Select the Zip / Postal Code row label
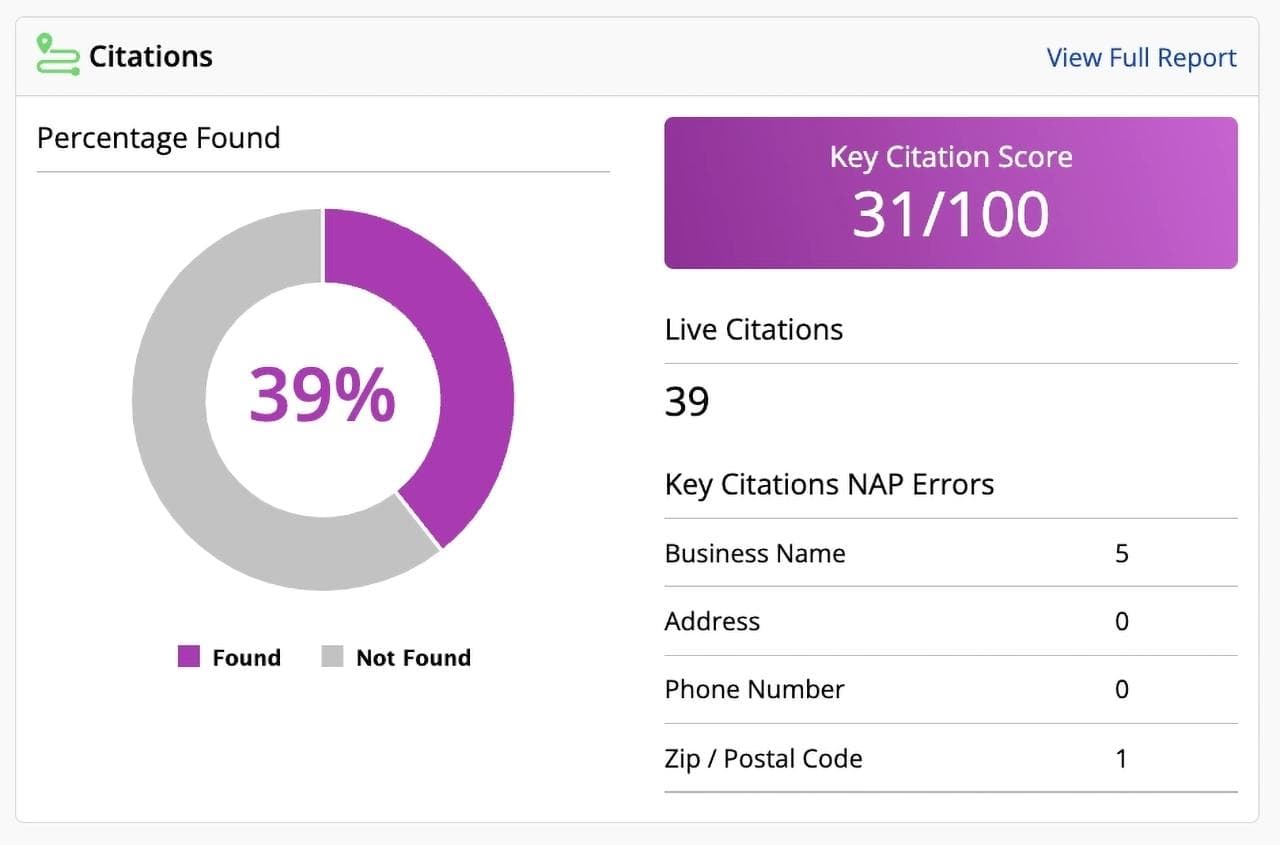Image resolution: width=1280 pixels, height=845 pixels. (763, 759)
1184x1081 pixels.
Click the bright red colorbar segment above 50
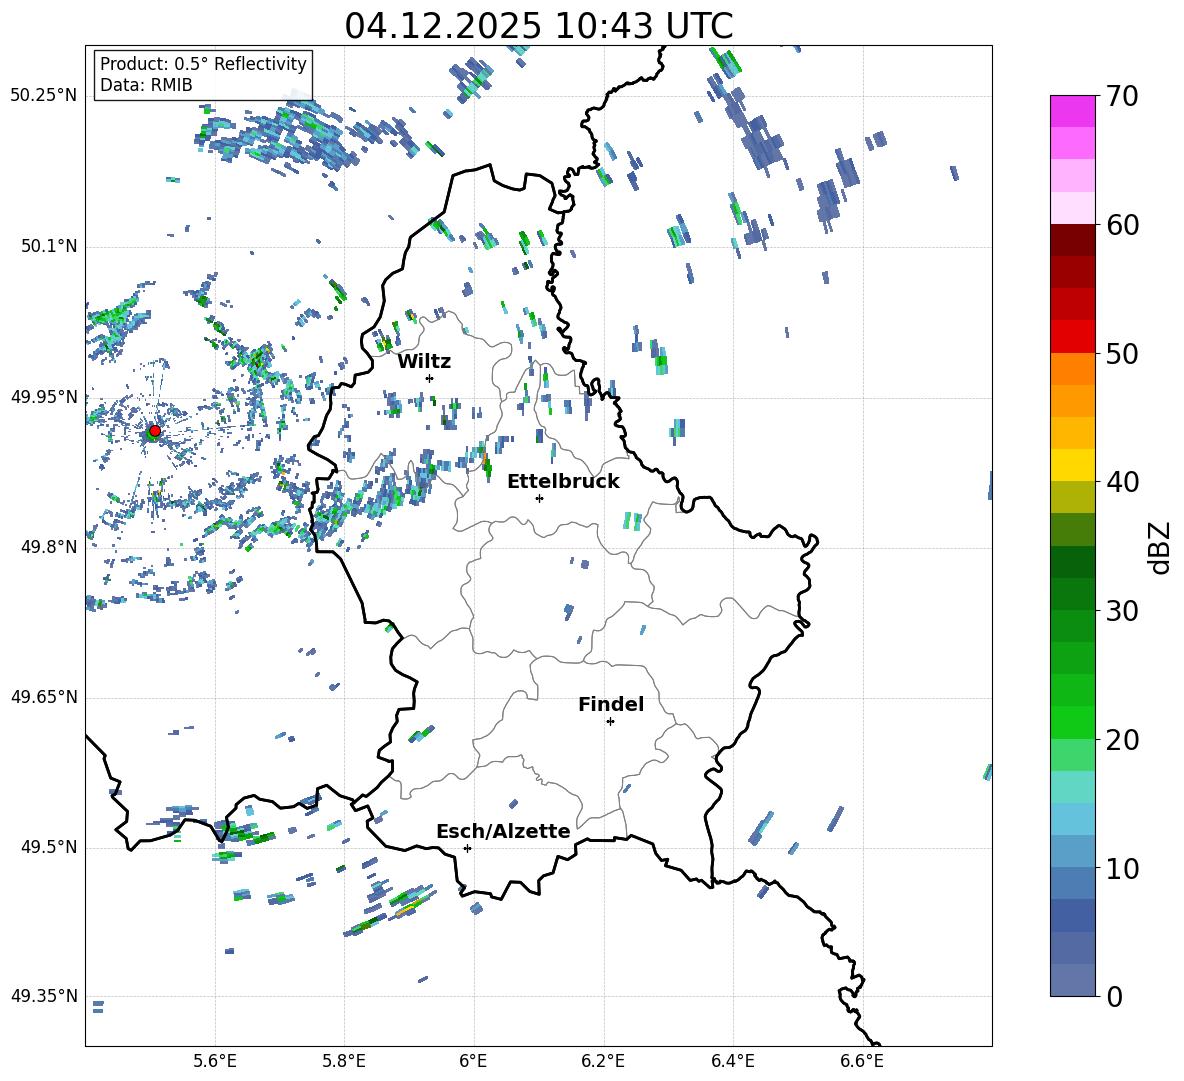[1073, 336]
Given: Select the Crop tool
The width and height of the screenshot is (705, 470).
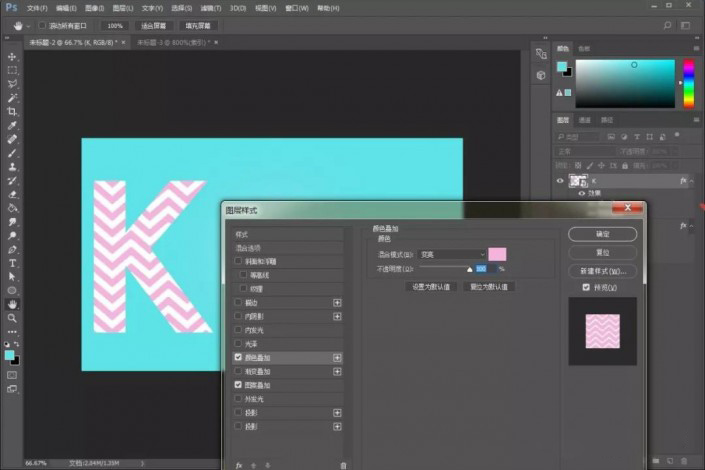Looking at the screenshot, I should pos(12,112).
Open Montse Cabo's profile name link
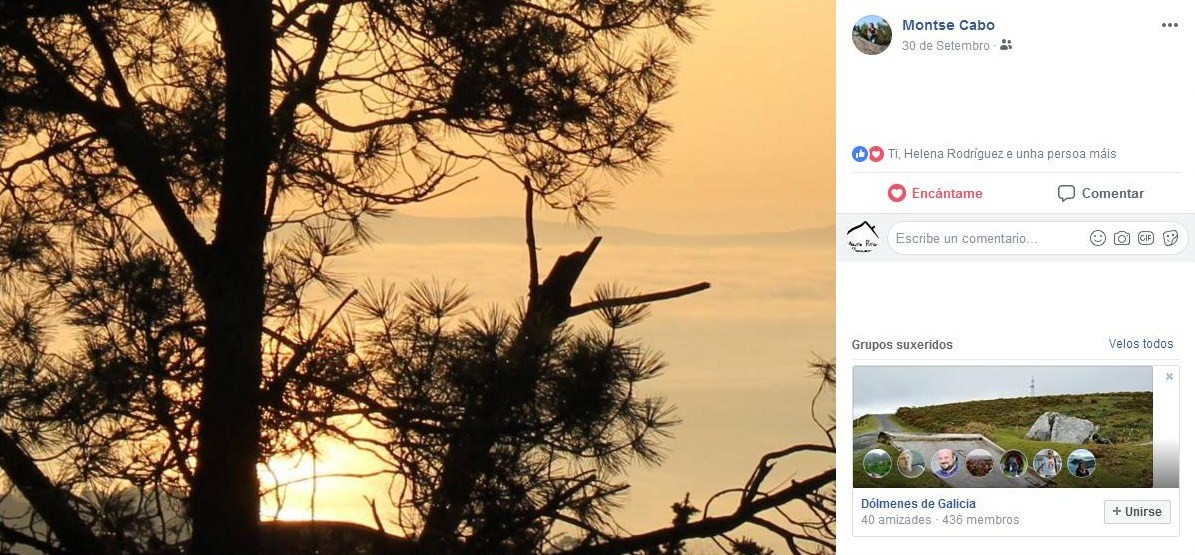Screen dimensions: 1195x555 pyautogui.click(x=948, y=25)
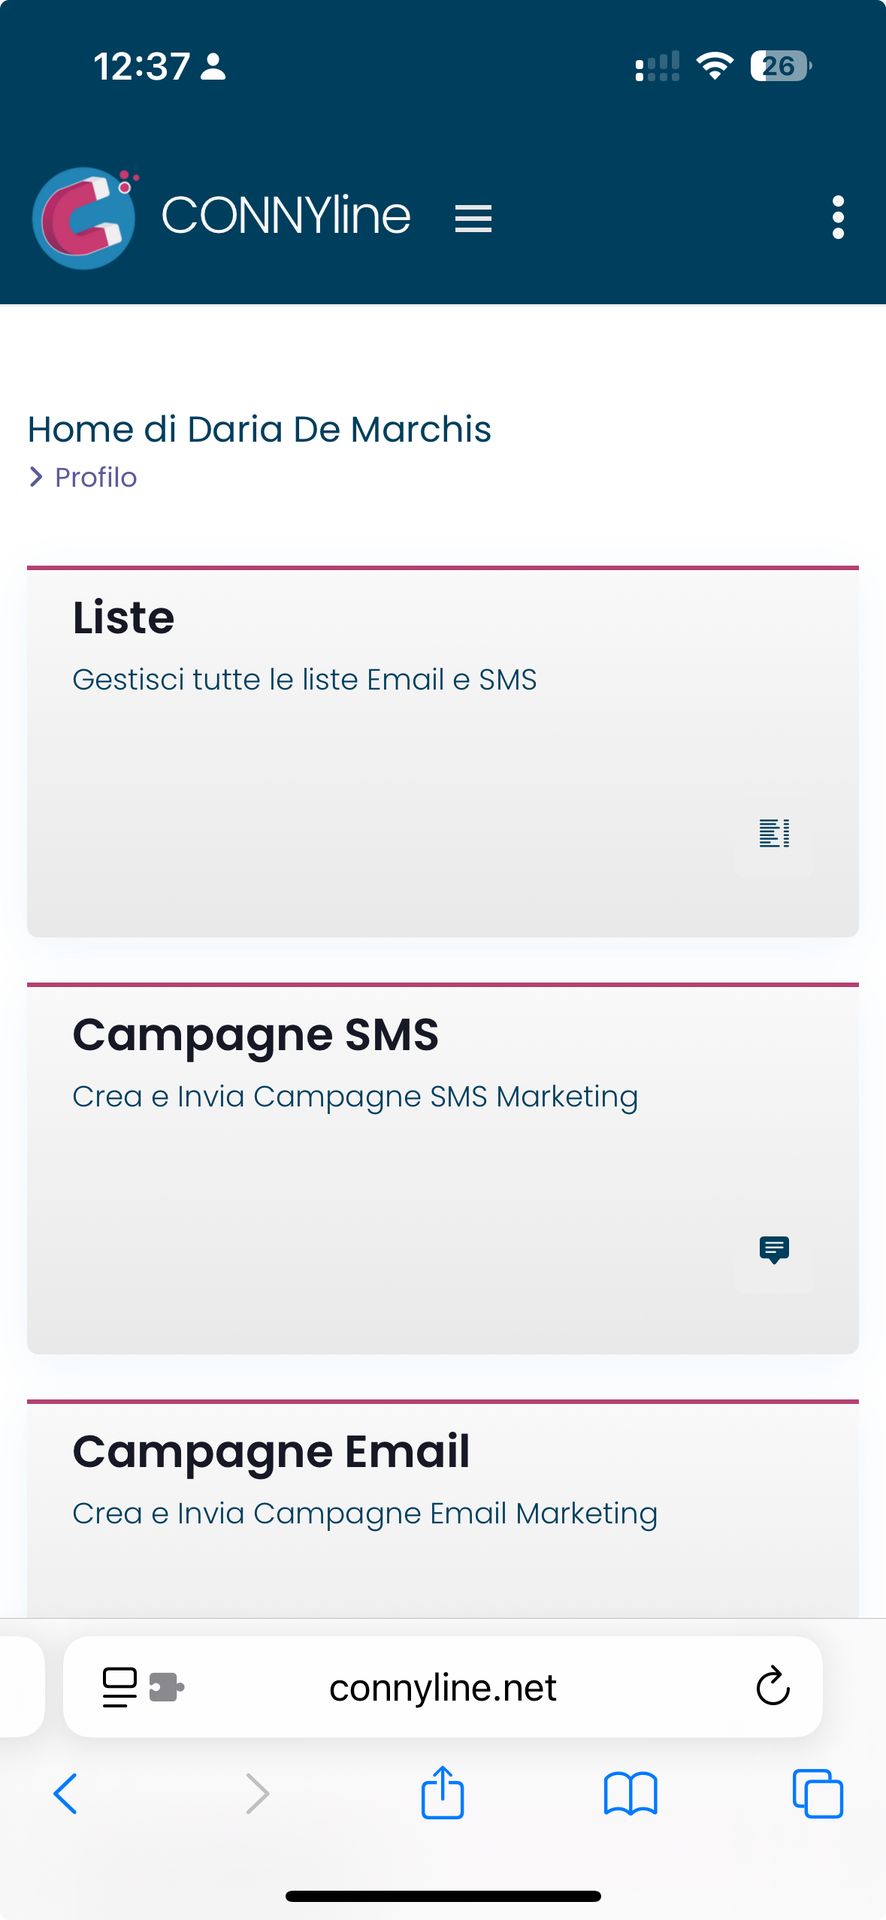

────────────────────

Your task:
Return the complete material exactly as given, excluding images.

Exercise answer:
Select the Zip / Postal Code row label
Image resolution: width=1280 pixels, height=845 pixels. (763, 759)
1184x1081 pixels.
Click the bright red colorbar segment above 50
[1073, 336]
Given: Select the Crop tool
The width and height of the screenshot is (705, 470).
Looking at the screenshot, I should pos(12,112).
Open Montse Cabo's profile name link
Screen dimensions: 1195x555 pyautogui.click(x=948, y=25)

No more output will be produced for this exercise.